In their book, The Israel Lobby and U.S. Foreign Policy, John Mearsheimer, a political science professor at the University of Chicago, and Stephen Walt, academic dean of Harvard’s Kennedy School of Government, assert that America’s “special relationship” with Israel works against its best interests.

The authors maintain that a loose network of interest groups — including right-wing Christian evangelists, neo-conservatives, the American Israel Public Affairs Committee, and the Anti-Defamation League — has pushed U.S. foreign policy in a way that has intensified America’s unpopularity in the Middle East and fueled the threat of terrorism.

Israel is the largest recipient of U.S. economic and military aid, receives consistent U.S. diplomatic support, “and we almost always take its side in regional disputes,” Walt said.

Mearsheimer said that “Israel, and especially the lobby, were two of the main driving forces behind the decision to invade Iraq.” The event moderator, Wilson School Professor Robert Keohane, sharply disagreed, saying it was not difficult to list nine other plausible reasons for the war.

Keohane described the book as a “very flawed work of political science.”

In a heated question-and-answer session, one student echoed other critics of the book who have charged that its thesis is anti-Semitic, saying that the professors were seeking “to explain a losing war [in Iraq] by blaming the Jews.” Mearsheimer responded that the war “was due in large part to the influence of the Israel lobby, especially the neo-cons within it, not the American Jewish community.”

Professor Cornel West *80 questioned “the philosophical limitations of a realist analysis” and asked: “How do you weigh values and principles vis-à-vis interests and security?”

“Sometimes your interests and your morals line up,” Walt replied. “The United States would find its strategic interest better served, and would be taking a much more moral stance vis-à-vis the Palestinians” by pressuring both sides to create a viable Palestinian state, he said.

The Daily Princetonian published an open letter by politics professor Aaron Friedberg to the event organizers, voicing concern about Walt and Mearsheimer’s book and its impact.

“Despite its scholarly apparatus of footnotes and quotations, and despite the authors’ distinguished credentials, this is not a work of objective academic analysis but rather a one-sided and tendentious polemic,” he wrote.

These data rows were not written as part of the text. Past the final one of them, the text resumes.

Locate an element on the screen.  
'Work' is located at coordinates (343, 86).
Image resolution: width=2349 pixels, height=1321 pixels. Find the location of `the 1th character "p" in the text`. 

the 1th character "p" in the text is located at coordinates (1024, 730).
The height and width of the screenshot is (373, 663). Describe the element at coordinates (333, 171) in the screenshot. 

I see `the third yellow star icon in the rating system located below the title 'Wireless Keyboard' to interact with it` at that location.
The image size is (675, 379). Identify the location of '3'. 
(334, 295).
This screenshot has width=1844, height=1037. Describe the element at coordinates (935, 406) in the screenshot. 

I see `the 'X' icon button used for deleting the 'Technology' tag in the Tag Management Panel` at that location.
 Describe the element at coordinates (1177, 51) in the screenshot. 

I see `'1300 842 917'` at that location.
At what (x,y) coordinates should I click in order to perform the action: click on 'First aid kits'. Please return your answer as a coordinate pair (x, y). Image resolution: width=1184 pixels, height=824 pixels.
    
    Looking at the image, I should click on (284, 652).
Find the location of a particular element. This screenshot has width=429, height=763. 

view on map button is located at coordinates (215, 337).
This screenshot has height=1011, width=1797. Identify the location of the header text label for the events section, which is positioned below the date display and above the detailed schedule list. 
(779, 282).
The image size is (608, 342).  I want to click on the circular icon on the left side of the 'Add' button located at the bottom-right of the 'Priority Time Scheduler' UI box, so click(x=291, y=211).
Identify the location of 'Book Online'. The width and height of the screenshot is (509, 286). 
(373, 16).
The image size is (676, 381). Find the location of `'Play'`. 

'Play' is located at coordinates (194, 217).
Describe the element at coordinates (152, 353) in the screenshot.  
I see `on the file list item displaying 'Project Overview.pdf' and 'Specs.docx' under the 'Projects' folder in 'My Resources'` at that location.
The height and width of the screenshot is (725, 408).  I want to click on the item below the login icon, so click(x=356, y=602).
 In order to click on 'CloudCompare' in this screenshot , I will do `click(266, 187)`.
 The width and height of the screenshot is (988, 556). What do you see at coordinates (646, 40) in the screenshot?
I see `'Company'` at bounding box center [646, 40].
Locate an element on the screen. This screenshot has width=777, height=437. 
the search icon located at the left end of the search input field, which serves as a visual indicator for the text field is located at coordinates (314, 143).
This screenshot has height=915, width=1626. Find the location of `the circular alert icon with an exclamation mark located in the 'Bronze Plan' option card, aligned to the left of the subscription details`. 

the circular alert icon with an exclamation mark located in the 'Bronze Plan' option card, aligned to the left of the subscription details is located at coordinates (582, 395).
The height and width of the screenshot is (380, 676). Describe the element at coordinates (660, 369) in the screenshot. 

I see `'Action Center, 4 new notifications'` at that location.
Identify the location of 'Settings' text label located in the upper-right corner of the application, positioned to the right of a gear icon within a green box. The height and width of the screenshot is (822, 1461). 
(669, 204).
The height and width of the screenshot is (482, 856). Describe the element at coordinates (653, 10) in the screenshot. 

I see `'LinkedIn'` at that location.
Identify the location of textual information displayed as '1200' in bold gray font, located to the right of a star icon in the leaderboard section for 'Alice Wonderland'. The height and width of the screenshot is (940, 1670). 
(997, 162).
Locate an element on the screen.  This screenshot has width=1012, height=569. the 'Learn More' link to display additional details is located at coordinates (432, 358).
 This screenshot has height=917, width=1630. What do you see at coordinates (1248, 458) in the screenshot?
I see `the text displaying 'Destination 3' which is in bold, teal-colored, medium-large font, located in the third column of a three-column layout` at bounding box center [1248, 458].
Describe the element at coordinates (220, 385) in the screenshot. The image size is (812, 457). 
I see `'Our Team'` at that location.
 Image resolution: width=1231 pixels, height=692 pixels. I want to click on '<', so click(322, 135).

Friedberg told PAW that while he had heard from students, faculty, and alumni who shared his concerns, “I think most everyone believes very strongly in people being allowed to express their views, whatever they are.”

The Prince also printed a pair of student columns taking issue with Walt and Mearsheimer. However, Muslim Students Association President Sarah Dajani ’09 praised the authors for daring to address a controversial topic and wrote: “Have we reached the point where criticism of Israel is on par with racism and bigotry?”